Nacque così un processo parallelo al blitz “Atropo” che è durato oltre sedici anni e che nei giorni scorsi si è concluso, con un ulteriore decisione della Cassazione che, accogliendo il ricorso presentato dall’Avv. Massimo Roberto Chiusolo, difensore del Miracapillo, ha – nell’escludere definitivamente l’aggravante di avere agito in nome e per conto del clan Capriati ovvero con metodo mafioso – favorevolmente rideterminato la pena nei suoi confronti, per la grave vicenda estorsiva, in quella di un anno di reclusione. La vicenda processuale è stata davvero particolare e complessa.
In primo grado, infatti, i Giudici della Seconda Sezione Penale del Tribunale di Bari condannarono, ritenendo l’aggravante mafiosa, il Miracapillo sia per il tentativo di estorsione che per l’evasione dagli arresti domiciliari ad anni 5 di reclusione ed euro 5mila di multa. Tale decisione fu riformata dalla Seconda Sezione Penale della Corte di Appello di Bari che, con sentenza del 31 ottobre 2017, dopo avere dichiarato il non doversi procedere per intervenuta prescrizione con riguardo al reato di evasione, escludendo l’aggravante della mafiosità, rideterminò la pena in quella di anni 2 di reclusione ed euro 4mila di multa. Tale decisione fu tuttavia annullata, in accoglimento del ricorso presentato dall’Avv. Massimo Roberto Chiusolo, dalla Seconda Sezione Penale della Corte di Cassazione che rilevò come andasse rivalutato – anche all’esito dell’esclusione dell’aggravante della mafiosità – il profilo afferente il riconoscimento della continuazione tra i fatti estorsivi in danno del proprietario del Cinema “Royal” e quelli giudicati nel processo c.d. “Atropo”, disponendo un nuovo giudizio.

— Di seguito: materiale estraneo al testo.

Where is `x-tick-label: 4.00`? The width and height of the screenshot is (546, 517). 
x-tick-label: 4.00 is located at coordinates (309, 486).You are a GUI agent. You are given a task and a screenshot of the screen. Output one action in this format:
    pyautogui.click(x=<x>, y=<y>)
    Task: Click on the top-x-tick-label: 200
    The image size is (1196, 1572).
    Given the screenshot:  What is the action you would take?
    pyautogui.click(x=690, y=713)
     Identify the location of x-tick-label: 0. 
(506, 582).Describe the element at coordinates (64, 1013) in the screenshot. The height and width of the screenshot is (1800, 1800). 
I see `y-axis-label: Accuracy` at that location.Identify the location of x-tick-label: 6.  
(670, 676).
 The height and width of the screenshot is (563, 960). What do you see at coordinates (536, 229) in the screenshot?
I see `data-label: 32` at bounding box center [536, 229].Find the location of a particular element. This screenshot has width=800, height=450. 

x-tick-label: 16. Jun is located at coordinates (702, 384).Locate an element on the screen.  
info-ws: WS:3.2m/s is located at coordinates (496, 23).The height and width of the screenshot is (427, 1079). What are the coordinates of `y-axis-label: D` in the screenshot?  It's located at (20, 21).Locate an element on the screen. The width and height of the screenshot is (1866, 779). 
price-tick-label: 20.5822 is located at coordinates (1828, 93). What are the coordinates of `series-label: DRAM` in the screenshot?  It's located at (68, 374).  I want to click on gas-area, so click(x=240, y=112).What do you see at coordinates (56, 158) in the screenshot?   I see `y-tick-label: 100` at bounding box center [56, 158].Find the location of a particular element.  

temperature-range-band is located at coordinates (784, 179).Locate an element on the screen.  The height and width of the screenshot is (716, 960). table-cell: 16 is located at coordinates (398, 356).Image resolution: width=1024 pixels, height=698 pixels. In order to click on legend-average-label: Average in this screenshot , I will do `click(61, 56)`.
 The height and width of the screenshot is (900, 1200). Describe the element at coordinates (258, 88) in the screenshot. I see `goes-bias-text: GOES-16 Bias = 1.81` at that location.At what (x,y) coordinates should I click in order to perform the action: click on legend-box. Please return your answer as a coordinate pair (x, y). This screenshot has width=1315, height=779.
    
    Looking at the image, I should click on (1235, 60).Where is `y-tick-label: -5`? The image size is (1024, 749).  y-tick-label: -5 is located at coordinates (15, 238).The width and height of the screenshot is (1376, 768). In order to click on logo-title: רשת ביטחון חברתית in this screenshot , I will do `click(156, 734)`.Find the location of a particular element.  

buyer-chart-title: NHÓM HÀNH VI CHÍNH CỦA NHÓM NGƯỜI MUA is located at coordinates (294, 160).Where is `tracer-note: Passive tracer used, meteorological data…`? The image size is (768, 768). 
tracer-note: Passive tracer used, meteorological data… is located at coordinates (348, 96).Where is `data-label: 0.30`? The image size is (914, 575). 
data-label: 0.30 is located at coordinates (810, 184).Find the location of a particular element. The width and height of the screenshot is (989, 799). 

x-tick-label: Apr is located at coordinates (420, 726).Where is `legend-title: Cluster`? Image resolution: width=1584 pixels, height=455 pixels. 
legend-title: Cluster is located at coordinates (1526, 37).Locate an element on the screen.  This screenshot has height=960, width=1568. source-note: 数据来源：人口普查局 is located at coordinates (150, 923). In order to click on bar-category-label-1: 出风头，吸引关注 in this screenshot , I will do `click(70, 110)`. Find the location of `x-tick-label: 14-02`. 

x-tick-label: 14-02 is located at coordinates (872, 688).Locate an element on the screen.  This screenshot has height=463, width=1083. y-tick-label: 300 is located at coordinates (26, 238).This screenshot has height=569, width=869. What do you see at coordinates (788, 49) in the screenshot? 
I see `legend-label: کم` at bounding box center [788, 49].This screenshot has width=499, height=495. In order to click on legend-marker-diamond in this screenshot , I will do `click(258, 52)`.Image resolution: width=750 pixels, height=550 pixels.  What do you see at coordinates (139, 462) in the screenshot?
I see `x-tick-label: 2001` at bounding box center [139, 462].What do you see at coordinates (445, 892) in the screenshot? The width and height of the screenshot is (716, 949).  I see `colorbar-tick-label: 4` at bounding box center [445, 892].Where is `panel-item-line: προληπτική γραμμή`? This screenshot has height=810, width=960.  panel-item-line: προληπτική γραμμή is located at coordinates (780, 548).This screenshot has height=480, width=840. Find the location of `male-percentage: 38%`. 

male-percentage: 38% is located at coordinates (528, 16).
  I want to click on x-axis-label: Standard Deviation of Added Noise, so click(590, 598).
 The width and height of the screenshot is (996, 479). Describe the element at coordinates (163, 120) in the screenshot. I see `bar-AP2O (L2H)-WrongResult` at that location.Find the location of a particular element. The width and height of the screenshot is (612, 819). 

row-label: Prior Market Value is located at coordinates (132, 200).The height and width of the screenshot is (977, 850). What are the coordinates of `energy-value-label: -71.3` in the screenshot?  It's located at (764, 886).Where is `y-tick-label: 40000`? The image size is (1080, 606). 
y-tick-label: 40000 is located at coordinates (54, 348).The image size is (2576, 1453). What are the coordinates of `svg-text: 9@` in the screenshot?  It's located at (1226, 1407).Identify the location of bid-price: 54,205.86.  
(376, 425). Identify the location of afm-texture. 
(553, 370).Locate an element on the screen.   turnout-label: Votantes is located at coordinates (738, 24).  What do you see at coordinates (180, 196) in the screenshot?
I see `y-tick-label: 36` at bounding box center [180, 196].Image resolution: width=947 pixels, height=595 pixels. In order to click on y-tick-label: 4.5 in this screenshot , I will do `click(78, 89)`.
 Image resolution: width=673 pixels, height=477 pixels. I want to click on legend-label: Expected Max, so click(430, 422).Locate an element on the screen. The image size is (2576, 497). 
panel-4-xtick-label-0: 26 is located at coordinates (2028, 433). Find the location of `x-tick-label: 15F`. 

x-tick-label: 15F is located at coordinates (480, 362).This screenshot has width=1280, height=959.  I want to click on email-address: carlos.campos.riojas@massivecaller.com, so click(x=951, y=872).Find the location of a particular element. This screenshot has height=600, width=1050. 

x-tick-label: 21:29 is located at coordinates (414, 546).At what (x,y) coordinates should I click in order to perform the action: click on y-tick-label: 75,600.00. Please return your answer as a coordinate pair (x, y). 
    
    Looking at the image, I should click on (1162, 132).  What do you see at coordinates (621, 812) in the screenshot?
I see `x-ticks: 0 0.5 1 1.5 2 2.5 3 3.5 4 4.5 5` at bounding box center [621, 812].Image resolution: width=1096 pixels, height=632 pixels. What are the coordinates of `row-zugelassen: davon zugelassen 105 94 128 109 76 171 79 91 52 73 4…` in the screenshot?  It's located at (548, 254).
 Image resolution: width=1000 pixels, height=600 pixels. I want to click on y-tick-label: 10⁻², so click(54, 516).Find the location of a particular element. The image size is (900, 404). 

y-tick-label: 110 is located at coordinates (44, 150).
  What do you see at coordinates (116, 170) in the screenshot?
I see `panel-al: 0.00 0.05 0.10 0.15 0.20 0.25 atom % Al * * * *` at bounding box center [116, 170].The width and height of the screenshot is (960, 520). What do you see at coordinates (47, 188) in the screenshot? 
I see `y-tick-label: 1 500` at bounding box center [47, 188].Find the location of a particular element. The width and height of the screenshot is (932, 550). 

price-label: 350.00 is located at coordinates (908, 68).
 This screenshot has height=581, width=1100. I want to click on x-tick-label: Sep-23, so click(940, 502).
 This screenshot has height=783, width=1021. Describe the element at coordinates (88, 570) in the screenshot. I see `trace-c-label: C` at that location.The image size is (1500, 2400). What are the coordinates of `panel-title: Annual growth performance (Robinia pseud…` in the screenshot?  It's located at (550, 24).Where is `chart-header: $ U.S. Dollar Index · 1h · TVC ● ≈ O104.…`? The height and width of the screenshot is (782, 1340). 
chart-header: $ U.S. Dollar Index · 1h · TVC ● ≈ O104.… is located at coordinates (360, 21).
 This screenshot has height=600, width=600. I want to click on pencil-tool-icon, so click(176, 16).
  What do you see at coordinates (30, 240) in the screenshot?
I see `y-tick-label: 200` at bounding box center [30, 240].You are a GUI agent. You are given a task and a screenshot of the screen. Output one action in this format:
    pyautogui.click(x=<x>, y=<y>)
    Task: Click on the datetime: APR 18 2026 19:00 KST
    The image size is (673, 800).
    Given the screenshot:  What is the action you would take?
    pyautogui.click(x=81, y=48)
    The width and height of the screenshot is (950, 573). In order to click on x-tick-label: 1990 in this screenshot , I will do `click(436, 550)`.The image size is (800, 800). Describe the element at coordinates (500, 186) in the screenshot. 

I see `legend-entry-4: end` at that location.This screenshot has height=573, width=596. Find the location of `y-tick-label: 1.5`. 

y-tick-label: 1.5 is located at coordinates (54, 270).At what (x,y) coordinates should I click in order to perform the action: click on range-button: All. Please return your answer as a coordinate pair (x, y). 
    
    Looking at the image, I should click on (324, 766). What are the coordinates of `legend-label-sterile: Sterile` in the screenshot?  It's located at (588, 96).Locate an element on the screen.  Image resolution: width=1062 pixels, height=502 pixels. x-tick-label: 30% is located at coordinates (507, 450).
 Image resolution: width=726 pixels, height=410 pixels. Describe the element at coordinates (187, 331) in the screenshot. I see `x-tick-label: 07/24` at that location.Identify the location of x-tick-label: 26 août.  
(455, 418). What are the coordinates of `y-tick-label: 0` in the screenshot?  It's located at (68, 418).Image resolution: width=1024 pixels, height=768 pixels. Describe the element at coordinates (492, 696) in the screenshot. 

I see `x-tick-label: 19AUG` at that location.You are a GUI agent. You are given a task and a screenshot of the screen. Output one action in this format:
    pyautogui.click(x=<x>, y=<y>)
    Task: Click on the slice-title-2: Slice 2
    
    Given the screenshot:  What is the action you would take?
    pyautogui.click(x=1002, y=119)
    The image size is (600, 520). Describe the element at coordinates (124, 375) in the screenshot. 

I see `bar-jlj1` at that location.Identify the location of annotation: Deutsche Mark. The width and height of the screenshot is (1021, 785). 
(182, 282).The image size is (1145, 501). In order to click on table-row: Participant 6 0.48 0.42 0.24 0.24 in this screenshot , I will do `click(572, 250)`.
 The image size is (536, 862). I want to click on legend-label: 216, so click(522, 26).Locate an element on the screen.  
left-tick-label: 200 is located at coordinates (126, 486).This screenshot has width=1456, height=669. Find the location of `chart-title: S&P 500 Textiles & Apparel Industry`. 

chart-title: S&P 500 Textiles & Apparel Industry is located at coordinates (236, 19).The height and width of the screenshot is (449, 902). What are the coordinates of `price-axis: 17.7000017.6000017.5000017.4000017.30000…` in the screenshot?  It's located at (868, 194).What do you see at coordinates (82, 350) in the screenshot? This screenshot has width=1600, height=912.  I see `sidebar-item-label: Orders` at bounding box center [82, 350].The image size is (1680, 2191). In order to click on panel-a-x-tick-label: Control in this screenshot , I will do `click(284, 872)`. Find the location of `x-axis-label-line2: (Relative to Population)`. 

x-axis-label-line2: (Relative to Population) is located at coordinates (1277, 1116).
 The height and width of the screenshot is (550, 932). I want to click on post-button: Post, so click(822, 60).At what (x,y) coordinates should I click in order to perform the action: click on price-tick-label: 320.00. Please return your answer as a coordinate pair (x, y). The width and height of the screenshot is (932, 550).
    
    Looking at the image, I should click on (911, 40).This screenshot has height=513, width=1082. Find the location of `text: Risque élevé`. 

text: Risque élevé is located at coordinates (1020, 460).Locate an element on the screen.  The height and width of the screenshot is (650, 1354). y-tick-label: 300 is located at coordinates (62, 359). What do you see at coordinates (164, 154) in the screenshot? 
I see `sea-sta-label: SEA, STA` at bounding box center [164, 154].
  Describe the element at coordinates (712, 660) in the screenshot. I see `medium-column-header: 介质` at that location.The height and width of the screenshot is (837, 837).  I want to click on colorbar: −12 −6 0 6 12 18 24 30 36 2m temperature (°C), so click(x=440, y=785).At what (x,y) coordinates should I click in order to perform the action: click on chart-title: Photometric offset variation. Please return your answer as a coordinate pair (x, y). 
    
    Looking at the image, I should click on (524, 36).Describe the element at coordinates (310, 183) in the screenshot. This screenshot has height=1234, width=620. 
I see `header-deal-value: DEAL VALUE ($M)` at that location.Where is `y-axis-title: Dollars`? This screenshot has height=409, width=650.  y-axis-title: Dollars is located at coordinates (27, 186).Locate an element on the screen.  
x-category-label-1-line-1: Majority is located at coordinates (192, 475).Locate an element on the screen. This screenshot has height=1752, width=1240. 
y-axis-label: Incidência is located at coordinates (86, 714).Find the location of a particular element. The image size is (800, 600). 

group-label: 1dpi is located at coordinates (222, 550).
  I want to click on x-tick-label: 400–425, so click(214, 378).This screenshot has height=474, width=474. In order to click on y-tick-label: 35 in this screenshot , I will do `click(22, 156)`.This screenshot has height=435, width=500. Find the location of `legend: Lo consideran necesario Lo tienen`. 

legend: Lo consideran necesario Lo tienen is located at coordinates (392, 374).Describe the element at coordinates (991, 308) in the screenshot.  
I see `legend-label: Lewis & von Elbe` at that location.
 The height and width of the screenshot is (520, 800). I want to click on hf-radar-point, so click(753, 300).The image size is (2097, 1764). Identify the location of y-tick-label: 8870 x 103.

All’esito del giudizio di rinvio la Terza Sezione Penale della Corte di Appello di Bari, con sentenza emessa in data 21.04.2022 riconobbe la sussistenza del vincolo della continuazione, accogliendo sul punto l’indicazione della Suprema Corte, rideterminando la pena nei confronti del Miracapillo in quella di anni 1 e mesi 8 di reclusione. Tale ultima decisione è stata oggetto di un ulteriore ricorso del Miracapillo e la Corte Suprema di Cassazione, per la seconda volta, ha riconosciuto la fondatezza delle ragioni del 48enne pluripregiudicato barese, annullando senza rinvio la sentenza dei giudici baresi riducendo ulteriormente la condanna nei confronti di quest’ultimo di 8 mesi di reclusione così infliggendogli, per la grave vicenda estorsiva avvenuta nel lontano 2006, solo un anno di reclusione.